Work item> Reply with one number, the count of lines below that contain the string "computer".

Records for processing>
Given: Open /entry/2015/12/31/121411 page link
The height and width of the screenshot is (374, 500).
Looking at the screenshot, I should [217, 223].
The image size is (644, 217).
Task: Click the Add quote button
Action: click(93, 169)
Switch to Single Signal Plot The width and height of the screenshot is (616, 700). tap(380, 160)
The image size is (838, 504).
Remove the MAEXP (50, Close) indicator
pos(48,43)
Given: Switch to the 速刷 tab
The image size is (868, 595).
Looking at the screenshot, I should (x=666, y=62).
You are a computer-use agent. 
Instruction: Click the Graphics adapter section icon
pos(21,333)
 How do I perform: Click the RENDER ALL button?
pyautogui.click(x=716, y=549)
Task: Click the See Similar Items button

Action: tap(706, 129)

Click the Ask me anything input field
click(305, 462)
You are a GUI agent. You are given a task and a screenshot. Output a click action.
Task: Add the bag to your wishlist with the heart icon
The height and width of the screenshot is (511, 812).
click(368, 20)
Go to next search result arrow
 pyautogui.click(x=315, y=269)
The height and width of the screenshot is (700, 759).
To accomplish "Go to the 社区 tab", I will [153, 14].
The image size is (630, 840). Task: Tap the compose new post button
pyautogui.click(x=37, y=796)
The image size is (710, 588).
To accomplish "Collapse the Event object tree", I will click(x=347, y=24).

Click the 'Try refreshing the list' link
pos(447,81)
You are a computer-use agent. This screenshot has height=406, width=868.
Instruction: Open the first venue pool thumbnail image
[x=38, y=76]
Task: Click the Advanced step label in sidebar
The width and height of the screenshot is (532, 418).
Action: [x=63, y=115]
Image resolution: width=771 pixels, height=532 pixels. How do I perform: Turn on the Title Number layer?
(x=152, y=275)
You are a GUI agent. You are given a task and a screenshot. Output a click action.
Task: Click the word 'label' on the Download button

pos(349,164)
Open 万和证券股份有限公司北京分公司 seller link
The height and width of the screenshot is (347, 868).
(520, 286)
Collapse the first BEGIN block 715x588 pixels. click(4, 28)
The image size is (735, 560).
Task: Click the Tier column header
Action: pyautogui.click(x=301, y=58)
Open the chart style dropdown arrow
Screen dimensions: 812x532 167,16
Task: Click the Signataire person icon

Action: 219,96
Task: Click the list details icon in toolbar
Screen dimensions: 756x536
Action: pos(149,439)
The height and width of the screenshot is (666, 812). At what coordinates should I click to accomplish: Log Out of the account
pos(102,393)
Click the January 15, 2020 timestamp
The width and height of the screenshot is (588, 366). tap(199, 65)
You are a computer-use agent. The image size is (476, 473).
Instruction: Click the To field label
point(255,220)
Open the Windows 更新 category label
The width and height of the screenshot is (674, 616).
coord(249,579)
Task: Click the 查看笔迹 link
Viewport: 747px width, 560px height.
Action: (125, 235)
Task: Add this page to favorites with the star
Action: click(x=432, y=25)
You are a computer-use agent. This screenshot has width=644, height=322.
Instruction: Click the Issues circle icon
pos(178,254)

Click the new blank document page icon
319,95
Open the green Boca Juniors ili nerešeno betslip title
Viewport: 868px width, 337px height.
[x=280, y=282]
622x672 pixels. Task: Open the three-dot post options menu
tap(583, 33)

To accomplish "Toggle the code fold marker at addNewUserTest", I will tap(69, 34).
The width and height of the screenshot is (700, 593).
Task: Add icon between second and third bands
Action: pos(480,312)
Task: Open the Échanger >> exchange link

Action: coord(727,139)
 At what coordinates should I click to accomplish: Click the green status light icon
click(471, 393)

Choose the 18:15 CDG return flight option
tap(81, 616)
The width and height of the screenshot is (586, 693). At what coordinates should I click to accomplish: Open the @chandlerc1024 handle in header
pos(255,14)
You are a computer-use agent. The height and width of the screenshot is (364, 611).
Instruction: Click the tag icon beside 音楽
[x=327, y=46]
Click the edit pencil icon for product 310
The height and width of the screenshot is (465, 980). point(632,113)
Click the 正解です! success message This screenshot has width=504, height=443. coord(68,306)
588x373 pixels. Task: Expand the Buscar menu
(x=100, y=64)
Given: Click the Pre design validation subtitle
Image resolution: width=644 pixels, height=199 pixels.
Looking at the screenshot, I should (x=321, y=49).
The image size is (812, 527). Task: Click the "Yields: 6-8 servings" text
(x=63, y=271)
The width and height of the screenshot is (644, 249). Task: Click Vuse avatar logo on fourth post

Output for this task> 5